There’s always one, and this year’s throw-down-the-gauntlet gut-churner was The Human Centipede, about an insane surgeon who kidnaps test subjects and grafts them into fleshy chain, mouth to anus.

It’s a truly horrific (and therefore inspired) concept, especially when you pause to think it through. That’s right: the first in the chain must ‘feed’ the second, and so forth, until the recycled waste finally comes out the far end.

As Stephen King says, there are three levels to horror: terror, horror, gross-out, and if you can’t achieve the first you go for the second, then the third - whatever it takes to punch out that reaction.

Interestingly, though, The Human Centipede is not what it’s cracked up to be.

Firstly, it is not, actually, nearly as vomit-inducing and the hype suggests. Far from being this year’s Irreversible, Martyrs or Inside, films that push boundaries, it is (relatively speaking) a rather tame affair.

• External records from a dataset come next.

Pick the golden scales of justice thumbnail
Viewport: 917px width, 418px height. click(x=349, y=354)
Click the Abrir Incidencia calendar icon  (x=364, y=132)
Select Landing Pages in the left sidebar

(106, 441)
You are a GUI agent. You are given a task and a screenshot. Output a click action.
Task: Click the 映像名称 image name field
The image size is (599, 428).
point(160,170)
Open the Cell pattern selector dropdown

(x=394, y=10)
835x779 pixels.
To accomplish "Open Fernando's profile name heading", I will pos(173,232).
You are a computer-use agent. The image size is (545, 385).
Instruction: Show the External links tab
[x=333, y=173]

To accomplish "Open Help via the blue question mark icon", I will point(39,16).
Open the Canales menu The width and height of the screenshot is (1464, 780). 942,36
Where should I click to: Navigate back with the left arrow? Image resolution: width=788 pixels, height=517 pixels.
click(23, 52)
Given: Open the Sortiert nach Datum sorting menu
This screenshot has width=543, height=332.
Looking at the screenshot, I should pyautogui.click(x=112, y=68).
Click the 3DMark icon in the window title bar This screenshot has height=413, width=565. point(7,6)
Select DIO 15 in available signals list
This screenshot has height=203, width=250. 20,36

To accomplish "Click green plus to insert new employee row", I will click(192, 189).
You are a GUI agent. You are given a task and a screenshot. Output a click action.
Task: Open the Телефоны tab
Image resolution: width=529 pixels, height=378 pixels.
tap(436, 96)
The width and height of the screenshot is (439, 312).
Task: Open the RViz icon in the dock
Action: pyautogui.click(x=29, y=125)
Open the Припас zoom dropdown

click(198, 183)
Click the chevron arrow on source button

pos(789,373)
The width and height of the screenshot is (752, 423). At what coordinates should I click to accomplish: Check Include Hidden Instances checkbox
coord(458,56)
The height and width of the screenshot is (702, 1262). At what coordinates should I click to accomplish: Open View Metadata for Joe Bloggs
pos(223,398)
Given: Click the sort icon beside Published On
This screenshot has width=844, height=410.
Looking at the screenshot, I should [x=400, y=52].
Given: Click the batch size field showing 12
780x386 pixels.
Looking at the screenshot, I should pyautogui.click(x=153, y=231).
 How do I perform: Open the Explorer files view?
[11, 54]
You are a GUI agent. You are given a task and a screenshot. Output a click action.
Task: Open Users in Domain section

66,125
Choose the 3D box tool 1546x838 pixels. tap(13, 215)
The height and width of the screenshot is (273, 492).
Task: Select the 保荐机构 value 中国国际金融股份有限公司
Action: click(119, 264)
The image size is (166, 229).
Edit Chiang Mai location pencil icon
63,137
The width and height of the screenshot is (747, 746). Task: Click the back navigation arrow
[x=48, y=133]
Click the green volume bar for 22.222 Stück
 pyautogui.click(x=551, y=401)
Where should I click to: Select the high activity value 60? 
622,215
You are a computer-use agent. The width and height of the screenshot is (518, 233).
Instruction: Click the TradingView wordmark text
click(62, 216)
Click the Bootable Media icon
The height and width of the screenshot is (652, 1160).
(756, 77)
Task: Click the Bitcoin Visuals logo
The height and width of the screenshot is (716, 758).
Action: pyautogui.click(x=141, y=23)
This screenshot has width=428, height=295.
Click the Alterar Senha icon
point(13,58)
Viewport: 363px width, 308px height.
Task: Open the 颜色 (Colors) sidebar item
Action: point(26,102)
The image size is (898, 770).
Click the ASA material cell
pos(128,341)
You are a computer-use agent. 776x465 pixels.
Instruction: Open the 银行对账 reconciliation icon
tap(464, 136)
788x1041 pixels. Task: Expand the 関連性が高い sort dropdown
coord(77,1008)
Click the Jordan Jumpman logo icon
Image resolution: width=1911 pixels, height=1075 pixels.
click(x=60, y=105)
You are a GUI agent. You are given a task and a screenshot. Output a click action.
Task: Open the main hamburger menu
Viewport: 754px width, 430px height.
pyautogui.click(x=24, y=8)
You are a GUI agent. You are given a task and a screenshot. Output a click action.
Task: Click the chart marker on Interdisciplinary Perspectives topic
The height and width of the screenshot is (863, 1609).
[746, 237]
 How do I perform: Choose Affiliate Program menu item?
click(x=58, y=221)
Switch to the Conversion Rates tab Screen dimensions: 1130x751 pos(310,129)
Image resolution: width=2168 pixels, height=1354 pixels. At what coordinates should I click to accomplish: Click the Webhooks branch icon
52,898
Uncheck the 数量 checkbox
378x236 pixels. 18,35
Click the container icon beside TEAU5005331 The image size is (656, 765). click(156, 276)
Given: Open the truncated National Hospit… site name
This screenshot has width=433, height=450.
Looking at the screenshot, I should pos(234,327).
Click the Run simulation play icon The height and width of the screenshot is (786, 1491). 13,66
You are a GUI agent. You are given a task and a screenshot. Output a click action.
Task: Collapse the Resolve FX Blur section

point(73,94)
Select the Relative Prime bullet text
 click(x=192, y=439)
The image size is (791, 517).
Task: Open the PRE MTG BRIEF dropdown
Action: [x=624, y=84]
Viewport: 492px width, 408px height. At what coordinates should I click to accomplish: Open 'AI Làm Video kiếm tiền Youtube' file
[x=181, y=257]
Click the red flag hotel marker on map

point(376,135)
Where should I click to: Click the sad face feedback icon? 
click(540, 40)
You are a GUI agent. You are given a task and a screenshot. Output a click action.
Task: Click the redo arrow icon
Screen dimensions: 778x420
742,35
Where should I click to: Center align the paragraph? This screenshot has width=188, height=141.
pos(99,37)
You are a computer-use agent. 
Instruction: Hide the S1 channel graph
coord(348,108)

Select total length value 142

Perhaps showing surprise restraint, certainly trusting that the concept takes things far enough all on its own, director Tom Six holds back from showing too much detail. Rather ridiculously, those in the human centipede are allowed to keep their underwear on, plus bandages, thus preserving some sort of modesty even when shuffling around the garden sucking arse.

Six would argue that it is to protect their scars - a quote on the poster proclaims the film ‘100% medically accurate’ (!) - but it’s really no different to watching Julia Roberts receive CPR with her bra still on in Flatliners.

Centipede is a black comedy, which is perhaps the most shocking thing about it. Those hoping for clinically delivered carnage of the sort Cronenberg or Haneke excel at will be sorely disappointed, as evidenced the moment we meet our arch villain, Dr Josef Heiter (Dieter Laser), leafing through photos of his three-dog. Six is more interested in eliciting wry sniggers than dry heaves.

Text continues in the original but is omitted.